— START Data section —

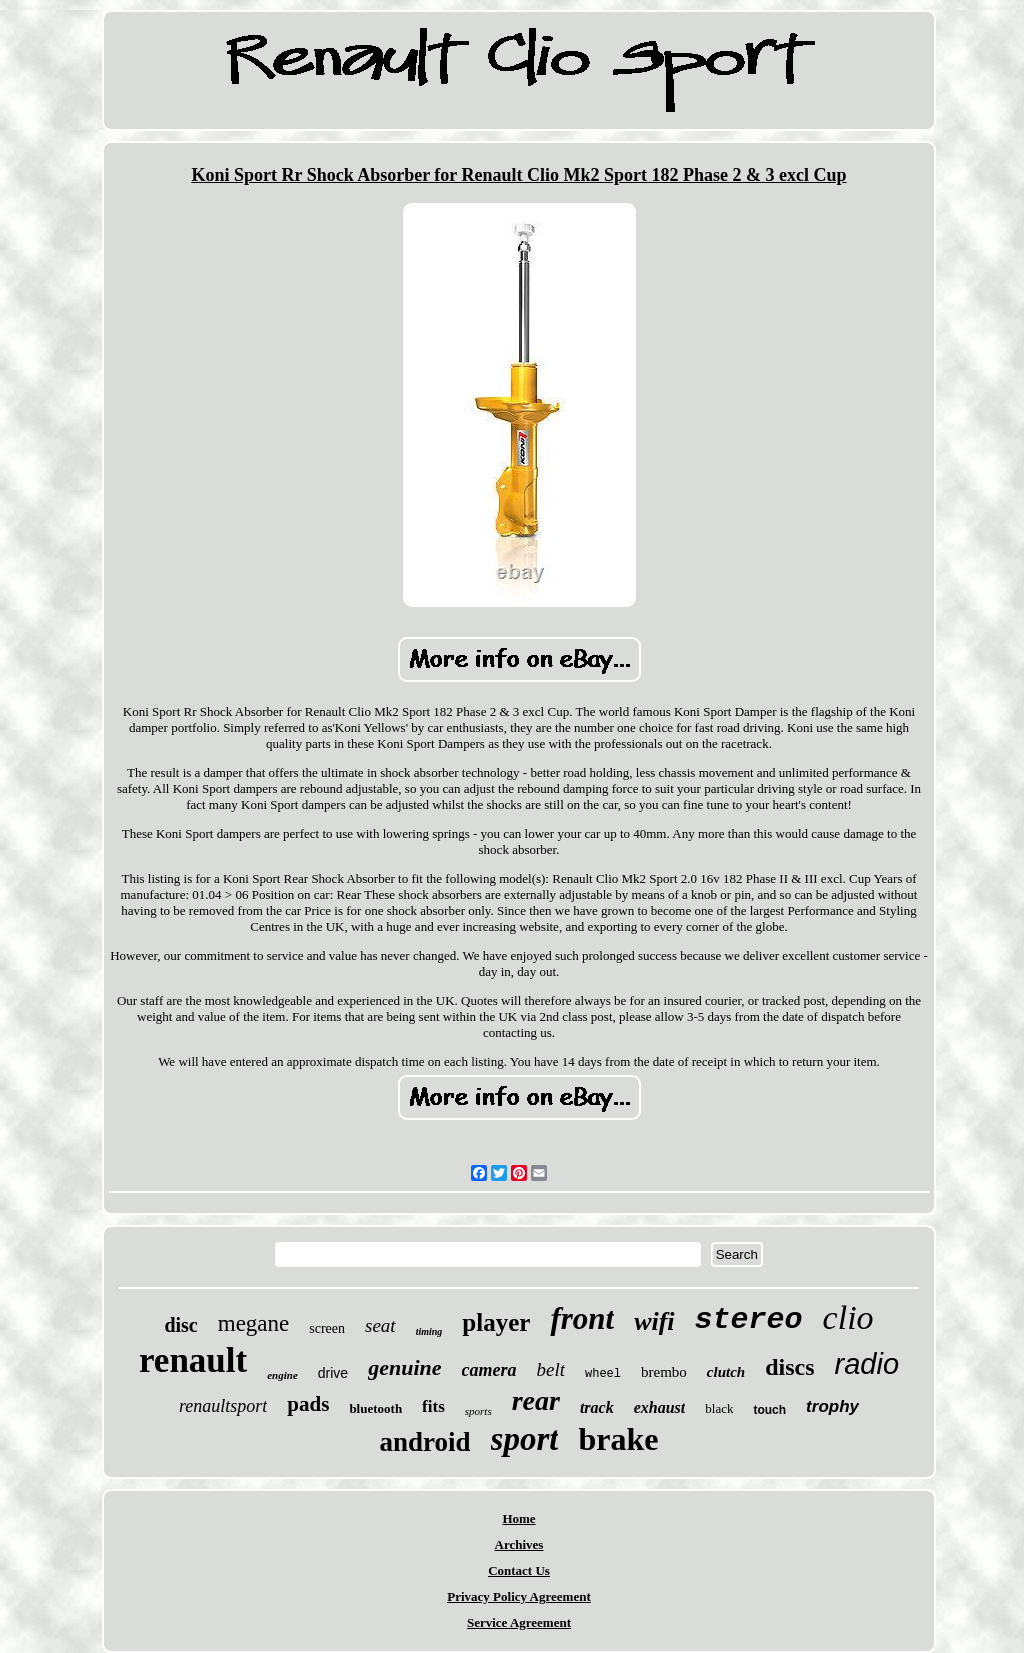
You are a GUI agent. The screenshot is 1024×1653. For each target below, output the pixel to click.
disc (180, 1325)
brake (618, 1439)
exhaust (660, 1407)
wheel (603, 1374)
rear (536, 1400)
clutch (726, 1372)
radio (867, 1364)
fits (433, 1406)
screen (327, 1328)
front (582, 1318)
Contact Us (519, 1570)
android (425, 1442)
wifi (654, 1321)
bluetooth (375, 1408)
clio (848, 1317)
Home (518, 1518)
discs (789, 1367)
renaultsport (223, 1406)
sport (525, 1439)
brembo (664, 1372)
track (597, 1407)
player (496, 1322)
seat (380, 1325)
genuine (404, 1367)
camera (489, 1370)
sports (478, 1411)
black (719, 1408)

— END Data section —

Directions for this task — Copy every one of the records above verbatim, omitting the pictures.

Output below —
You are a GUI agent. The screenshot is 1024×1653. For each target below, output the pixel to click.
disc (180, 1325)
brake (618, 1439)
exhaust (660, 1407)
wheel (603, 1374)
rear (536, 1400)
clutch (726, 1372)
radio (867, 1364)
fits (433, 1406)
screen (327, 1328)
front (582, 1318)
Contact Us (519, 1570)
android (425, 1442)
wifi (654, 1321)
bluetooth (375, 1408)
clio (848, 1317)
Home (518, 1518)
discs (789, 1367)
renaultsport (223, 1406)
sport (525, 1439)
brembo (664, 1372)
track (597, 1407)
player (496, 1322)
seat (380, 1325)
genuine (404, 1367)
camera (489, 1370)
sports (478, 1411)
black (719, 1408)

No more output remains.